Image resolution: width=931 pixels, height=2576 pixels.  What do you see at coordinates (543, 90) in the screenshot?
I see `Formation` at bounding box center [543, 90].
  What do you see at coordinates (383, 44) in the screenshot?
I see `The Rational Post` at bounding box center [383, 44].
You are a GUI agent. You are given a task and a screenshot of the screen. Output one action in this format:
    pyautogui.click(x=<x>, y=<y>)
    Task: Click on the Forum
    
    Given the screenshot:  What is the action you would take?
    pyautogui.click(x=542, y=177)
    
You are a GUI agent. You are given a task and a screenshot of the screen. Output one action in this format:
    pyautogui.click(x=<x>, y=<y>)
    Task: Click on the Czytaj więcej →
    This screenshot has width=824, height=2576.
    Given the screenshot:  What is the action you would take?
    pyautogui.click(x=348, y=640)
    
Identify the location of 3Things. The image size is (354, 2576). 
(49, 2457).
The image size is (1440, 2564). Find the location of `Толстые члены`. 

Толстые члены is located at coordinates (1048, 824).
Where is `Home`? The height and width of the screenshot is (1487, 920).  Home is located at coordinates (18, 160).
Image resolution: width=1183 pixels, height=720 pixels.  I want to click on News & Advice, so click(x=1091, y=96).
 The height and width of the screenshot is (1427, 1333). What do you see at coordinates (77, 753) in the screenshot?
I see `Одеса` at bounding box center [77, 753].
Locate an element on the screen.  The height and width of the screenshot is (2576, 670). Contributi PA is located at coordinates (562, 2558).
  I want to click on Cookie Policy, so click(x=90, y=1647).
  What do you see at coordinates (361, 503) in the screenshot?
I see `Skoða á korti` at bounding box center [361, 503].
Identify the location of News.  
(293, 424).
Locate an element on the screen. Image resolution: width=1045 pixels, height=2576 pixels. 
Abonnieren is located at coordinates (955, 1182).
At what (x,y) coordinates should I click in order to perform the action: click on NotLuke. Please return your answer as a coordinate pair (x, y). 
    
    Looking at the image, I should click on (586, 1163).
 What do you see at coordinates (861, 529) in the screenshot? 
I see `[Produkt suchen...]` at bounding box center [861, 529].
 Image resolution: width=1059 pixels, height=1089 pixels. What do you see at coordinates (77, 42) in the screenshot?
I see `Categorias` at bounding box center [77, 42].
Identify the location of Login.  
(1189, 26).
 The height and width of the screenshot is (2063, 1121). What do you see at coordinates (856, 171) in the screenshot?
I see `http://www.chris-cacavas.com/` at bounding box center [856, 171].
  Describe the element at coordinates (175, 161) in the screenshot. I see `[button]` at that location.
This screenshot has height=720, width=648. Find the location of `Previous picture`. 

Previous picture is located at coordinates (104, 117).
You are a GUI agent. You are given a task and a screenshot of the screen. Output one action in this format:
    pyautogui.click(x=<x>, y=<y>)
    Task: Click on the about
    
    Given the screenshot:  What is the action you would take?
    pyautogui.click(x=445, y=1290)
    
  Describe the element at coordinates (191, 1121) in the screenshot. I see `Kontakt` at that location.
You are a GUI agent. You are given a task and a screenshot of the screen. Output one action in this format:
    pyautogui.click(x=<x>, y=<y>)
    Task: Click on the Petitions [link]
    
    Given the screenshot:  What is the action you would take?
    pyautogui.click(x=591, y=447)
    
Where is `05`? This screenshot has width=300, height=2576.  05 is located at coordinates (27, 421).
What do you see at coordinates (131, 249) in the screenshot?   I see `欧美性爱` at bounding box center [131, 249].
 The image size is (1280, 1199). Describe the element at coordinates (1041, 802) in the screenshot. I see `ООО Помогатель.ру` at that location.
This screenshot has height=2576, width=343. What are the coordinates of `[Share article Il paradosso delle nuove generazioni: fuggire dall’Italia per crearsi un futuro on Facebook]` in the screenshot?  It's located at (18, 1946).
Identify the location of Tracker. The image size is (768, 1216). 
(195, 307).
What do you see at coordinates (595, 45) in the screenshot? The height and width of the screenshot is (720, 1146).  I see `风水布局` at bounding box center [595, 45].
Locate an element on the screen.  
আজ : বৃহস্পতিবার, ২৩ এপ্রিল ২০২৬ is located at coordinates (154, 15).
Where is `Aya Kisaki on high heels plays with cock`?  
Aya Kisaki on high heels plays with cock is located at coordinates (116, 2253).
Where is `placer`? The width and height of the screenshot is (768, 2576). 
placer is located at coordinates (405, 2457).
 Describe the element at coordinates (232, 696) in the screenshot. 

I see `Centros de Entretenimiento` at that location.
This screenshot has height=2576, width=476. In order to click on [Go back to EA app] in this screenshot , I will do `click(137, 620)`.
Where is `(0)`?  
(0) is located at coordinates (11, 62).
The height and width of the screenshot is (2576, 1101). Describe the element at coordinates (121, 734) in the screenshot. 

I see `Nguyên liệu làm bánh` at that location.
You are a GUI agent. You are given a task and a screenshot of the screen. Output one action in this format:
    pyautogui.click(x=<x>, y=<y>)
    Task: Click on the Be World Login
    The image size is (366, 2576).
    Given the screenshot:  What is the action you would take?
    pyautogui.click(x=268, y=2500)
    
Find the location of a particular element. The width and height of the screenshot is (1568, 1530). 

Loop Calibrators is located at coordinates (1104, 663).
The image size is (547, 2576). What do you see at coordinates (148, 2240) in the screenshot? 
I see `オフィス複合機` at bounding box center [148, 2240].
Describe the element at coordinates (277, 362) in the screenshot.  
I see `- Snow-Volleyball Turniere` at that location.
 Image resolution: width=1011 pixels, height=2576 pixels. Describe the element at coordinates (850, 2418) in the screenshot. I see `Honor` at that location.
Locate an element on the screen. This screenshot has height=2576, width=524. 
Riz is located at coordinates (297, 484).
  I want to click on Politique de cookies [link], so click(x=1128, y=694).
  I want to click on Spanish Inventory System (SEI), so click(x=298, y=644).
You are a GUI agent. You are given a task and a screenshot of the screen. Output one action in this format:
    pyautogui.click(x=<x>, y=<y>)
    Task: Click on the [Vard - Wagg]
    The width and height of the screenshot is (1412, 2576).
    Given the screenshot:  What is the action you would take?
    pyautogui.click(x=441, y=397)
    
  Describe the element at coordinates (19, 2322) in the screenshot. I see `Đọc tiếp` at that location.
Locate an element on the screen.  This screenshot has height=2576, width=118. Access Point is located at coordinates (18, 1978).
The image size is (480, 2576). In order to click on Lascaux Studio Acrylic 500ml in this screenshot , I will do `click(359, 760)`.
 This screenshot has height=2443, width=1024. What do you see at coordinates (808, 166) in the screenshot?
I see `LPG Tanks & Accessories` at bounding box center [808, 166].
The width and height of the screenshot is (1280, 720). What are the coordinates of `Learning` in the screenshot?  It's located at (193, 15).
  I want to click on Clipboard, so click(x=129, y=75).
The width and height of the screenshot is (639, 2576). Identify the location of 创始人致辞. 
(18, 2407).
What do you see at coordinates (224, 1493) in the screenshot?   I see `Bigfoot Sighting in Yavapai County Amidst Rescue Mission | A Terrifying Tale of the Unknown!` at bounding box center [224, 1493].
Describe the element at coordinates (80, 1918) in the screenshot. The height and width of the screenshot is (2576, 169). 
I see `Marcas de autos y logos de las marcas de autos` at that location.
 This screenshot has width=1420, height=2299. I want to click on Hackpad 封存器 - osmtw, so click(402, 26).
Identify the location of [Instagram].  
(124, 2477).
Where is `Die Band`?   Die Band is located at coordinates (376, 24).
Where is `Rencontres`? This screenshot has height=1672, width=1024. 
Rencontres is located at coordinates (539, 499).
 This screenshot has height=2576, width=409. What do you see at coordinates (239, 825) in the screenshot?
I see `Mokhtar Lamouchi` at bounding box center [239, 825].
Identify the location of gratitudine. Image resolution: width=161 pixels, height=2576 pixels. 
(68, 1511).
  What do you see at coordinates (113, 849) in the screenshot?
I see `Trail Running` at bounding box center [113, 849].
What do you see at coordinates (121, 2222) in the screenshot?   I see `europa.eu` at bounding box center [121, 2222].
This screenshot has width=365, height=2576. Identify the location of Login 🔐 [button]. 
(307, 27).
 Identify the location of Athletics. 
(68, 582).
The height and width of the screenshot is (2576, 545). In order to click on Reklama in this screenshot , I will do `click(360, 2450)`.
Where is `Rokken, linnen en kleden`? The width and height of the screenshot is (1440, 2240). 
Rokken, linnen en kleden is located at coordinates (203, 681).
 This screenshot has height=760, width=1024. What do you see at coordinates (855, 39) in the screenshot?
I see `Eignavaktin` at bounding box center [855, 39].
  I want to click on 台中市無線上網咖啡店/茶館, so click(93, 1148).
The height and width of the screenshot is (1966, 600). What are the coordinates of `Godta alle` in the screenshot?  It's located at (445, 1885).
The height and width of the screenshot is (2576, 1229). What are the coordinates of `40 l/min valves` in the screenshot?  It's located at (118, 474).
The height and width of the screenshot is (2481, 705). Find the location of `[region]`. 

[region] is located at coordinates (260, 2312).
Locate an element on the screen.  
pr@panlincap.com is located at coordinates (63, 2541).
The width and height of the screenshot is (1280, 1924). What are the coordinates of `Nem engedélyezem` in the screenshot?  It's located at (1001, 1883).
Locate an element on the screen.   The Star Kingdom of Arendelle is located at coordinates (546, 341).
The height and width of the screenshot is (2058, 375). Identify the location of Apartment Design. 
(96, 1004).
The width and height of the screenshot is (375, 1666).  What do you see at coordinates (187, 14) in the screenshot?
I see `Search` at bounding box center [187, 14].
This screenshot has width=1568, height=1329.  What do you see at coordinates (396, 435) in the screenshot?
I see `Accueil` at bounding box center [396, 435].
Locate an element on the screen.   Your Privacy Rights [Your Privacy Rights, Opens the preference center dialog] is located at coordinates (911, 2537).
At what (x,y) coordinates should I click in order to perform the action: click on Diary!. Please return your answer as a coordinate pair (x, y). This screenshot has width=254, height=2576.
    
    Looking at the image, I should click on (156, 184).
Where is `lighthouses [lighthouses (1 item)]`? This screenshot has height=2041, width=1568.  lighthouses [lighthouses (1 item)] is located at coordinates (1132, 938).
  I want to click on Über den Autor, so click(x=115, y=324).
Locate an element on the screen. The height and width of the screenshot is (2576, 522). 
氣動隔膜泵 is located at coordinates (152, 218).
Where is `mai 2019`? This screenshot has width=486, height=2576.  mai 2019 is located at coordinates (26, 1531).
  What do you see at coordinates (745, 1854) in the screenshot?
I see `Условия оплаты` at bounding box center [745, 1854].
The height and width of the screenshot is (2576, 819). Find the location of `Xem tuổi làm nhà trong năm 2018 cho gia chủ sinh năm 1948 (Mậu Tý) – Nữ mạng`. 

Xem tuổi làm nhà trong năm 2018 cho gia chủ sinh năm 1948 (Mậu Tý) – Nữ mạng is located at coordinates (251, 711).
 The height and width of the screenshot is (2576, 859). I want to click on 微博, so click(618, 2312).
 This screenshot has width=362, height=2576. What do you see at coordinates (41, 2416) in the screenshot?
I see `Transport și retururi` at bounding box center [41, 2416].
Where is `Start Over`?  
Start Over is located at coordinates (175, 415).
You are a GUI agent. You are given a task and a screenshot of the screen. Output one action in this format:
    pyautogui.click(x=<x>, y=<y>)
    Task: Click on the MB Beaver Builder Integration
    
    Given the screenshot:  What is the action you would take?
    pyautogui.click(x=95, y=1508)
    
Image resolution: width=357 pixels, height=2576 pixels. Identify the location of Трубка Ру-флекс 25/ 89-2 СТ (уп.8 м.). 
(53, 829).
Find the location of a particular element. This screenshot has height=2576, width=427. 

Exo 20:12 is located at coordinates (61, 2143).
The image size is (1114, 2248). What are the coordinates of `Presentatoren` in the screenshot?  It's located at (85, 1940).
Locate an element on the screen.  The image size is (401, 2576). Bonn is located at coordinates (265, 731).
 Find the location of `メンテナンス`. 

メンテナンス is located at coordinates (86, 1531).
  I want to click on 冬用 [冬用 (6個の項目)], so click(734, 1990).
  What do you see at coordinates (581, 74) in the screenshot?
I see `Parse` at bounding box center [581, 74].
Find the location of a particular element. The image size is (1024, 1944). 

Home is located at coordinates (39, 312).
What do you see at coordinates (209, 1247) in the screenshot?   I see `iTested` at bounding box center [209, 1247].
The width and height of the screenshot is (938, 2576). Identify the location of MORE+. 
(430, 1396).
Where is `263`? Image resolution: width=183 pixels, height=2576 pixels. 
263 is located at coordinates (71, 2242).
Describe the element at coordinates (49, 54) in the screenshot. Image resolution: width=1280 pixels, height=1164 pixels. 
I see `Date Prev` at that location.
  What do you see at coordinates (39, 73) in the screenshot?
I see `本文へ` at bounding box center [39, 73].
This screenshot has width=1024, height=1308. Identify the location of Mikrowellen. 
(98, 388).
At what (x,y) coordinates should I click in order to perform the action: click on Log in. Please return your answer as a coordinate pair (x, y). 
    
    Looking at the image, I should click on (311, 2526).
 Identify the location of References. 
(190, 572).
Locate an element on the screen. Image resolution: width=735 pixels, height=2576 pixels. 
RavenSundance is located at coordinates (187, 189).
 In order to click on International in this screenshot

▶ [DIRECTIVE]: Could you print, word for word, the lines starting at the one containing "The height and width of the screenshot is (2576, 1229)." and ending at the one containing "center [187, 14]."?

▶ [WRITTEN SOLUTION]:
The height and width of the screenshot is (2576, 1229). What are the coordinates of `40 l/min valves` in the screenshot?  It's located at (118, 474).
The height and width of the screenshot is (2481, 705). Find the location of `[region]`. 

[region] is located at coordinates (260, 2312).
Locate an element on the screen.  
pr@panlincap.com is located at coordinates (63, 2541).
The width and height of the screenshot is (1280, 1924). What are the coordinates of `Nem engedélyezem` in the screenshot?  It's located at (1001, 1883).
Locate an element on the screen.   The Star Kingdom of Arendelle is located at coordinates (546, 341).
The height and width of the screenshot is (2058, 375). Identify the location of Apartment Design. 
(96, 1004).
The width and height of the screenshot is (375, 1666).  What do you see at coordinates (187, 14) in the screenshot?
I see `Search` at bounding box center [187, 14].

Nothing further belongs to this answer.